Sports

Turning lockout’s key

David Clarkson, Ryane Clowe and even Vincent Lecavalier were anomalies on the free-agent market this summer. The 9.16-percent reduction in the cap from $70.2 million to $64.3 million won by the league via the owners’ third lockout served its purpose.

Teams with money didn’t have the space, while the teams with space aren’t the ones who traditionally spend big money. Thus, despite eye-popping cumulative numbers — incorrectly interpreted as a sign nothing had changed and the lockout was meaningless — the market became stagnant very quickly.

So people like Mikhail Grabovski, Ron Hainsey, Nik Antropov, Brad Boyes, Dan Cleary, Colby Armstrong, Chuck Kobasew, Filip Kuba, Ian White, Tom Gilbert, Ryan Whitney and yes, Scott Gomez, remain unsigned.

The questions are: a) how many of these veterans will accept one-year deals at significantly reduced rates in order to reestablish their value next summer, when the cap is expected to increase; and, b) when will these players grab the few remaining chairs before the music stops?

There still are approximately seven weeks until training camps open, still time for these players to negotiate deals. But unless they are willing to sign for Entry Level-like compensation, they may be out a while.

* **Work request**: List the players that the article on the lockout calls anomalies on this summer's free-agent market. Work only from the article on the lockout.

* **Extracted entries**:
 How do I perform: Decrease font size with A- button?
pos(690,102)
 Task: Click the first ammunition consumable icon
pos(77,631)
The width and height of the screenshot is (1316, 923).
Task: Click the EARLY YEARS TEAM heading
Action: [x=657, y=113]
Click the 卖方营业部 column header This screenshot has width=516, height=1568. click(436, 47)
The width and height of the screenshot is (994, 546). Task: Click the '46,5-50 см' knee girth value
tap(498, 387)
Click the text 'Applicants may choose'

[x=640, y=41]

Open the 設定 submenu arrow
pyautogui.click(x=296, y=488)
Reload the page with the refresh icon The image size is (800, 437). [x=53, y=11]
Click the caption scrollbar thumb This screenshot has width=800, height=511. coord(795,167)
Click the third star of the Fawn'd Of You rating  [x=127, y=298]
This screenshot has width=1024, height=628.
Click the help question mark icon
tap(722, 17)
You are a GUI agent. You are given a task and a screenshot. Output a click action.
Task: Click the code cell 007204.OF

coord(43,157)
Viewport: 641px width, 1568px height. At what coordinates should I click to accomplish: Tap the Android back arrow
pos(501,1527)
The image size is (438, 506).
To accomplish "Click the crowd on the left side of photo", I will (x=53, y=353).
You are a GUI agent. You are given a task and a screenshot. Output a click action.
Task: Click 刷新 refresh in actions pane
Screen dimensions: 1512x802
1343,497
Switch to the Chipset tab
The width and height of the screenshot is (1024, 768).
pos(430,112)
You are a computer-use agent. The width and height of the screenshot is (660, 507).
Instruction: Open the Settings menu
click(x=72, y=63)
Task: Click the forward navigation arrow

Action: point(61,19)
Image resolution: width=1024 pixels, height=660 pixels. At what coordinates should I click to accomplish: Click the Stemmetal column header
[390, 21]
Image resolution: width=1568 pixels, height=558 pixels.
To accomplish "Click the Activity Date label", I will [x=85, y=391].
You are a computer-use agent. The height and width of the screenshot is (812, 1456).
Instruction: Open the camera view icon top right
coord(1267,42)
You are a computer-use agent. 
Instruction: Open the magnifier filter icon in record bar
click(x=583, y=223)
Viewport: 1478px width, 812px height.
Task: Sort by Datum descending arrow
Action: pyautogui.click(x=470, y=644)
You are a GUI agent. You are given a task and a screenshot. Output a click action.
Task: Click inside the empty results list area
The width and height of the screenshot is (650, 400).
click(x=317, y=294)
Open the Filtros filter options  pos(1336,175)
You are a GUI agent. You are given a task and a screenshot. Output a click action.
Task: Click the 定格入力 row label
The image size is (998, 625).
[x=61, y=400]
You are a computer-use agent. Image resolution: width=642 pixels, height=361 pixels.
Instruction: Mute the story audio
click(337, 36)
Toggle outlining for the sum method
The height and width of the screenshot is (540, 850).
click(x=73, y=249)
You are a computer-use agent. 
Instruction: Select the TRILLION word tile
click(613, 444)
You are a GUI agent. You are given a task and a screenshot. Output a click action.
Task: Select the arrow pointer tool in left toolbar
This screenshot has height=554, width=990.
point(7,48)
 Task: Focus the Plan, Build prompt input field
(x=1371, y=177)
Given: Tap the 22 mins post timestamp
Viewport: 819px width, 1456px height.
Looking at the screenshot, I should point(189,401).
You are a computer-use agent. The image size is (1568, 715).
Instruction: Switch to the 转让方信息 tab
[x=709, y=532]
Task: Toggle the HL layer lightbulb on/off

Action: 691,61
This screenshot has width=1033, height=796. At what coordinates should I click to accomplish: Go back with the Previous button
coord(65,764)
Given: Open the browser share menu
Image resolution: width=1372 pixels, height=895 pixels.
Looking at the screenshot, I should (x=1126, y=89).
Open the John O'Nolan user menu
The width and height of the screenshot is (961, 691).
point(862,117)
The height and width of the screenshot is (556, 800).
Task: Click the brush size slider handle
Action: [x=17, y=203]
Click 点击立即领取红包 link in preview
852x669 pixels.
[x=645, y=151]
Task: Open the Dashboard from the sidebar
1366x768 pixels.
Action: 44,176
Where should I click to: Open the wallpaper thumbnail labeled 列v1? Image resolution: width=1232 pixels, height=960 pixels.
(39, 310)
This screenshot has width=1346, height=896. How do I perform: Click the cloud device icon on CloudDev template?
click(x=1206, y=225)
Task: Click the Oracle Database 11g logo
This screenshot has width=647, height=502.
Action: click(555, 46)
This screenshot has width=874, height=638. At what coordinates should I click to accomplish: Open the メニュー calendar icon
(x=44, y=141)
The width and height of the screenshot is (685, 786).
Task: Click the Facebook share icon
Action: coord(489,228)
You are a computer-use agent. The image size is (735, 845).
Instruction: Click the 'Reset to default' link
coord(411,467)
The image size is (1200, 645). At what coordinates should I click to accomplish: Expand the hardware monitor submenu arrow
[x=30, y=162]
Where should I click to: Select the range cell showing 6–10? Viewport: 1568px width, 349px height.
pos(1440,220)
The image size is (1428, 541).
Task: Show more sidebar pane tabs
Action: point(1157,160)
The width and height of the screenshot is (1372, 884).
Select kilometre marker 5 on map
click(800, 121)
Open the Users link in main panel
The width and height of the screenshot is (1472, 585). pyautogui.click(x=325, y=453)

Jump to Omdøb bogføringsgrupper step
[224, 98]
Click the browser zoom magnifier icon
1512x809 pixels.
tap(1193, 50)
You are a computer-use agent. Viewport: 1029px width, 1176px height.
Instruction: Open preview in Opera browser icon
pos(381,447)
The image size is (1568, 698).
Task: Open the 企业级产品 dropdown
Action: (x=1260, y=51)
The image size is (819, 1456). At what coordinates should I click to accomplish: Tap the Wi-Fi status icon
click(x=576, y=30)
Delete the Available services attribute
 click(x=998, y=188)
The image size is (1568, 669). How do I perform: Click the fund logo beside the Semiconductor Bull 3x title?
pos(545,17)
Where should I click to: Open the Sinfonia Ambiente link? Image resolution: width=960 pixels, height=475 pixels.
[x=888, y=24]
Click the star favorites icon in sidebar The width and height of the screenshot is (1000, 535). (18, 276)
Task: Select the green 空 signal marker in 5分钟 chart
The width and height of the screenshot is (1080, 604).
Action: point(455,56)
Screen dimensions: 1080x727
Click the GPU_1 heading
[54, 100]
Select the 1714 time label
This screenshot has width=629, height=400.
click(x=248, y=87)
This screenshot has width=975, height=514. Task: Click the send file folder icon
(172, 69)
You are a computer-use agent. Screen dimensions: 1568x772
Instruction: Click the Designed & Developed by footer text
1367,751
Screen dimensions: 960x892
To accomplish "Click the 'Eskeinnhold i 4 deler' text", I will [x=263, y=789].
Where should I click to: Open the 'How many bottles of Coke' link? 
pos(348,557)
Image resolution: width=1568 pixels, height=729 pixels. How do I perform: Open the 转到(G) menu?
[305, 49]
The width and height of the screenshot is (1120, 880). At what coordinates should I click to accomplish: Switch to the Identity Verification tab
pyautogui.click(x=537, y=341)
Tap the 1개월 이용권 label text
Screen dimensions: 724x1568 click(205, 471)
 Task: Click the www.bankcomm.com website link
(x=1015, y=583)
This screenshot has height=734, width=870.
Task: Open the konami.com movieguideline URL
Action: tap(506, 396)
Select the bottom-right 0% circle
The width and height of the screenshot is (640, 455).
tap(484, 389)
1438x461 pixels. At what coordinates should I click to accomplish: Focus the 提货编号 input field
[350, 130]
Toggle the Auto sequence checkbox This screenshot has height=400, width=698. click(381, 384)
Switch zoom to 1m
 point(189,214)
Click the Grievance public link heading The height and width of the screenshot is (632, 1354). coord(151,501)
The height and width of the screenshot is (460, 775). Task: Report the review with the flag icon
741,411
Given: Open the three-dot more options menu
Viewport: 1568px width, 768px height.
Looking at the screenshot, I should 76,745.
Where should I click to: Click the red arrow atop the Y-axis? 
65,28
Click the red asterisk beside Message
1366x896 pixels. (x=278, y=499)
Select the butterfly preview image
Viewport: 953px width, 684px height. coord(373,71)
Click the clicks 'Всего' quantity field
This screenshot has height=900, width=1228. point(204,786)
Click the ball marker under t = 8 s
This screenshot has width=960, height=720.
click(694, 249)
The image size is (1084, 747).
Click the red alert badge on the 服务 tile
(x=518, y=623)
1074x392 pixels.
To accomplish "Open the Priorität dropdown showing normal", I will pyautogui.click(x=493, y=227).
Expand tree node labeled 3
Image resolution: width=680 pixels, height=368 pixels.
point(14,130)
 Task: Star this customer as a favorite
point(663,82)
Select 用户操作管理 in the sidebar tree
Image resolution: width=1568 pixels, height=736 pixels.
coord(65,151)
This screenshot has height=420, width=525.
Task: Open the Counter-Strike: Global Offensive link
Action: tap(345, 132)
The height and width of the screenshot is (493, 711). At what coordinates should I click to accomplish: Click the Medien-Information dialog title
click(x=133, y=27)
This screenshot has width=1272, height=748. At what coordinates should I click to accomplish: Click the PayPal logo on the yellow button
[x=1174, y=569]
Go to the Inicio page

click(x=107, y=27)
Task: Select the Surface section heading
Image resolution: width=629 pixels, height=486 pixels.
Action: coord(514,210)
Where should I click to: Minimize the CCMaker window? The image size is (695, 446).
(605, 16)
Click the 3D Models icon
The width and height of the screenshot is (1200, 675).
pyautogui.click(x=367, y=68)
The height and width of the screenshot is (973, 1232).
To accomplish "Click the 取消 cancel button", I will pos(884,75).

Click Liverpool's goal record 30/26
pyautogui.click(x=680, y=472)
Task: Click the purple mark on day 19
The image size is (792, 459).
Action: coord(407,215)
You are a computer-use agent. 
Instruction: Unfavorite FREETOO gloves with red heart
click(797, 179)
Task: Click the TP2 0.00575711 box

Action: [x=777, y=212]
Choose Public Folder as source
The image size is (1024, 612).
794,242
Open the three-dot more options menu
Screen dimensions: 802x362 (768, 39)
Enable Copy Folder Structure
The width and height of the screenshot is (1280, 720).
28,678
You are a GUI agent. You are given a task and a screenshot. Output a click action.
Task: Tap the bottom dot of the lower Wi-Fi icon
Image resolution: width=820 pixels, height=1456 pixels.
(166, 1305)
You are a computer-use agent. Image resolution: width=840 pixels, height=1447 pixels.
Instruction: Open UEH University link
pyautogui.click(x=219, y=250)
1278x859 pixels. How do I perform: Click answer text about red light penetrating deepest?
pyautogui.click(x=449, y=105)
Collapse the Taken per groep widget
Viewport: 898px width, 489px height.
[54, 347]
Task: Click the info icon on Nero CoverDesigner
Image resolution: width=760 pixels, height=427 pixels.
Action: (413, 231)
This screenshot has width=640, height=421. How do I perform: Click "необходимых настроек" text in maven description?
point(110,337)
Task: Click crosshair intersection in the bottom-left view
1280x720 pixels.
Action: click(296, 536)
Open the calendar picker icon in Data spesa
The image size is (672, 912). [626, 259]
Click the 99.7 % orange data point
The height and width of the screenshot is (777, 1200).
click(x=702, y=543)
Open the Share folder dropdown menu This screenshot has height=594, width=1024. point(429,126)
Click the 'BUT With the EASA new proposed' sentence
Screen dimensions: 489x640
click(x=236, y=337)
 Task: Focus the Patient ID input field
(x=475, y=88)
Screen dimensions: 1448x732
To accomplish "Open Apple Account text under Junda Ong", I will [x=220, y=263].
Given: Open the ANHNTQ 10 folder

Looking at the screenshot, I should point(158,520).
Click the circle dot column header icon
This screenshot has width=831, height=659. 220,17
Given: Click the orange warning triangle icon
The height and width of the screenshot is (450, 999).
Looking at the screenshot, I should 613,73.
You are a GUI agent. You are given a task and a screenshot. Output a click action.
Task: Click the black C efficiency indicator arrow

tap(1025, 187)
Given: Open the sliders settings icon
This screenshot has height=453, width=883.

* **Task solution**: David Clarkson, Ryane Clowe, Vincent Lecavalier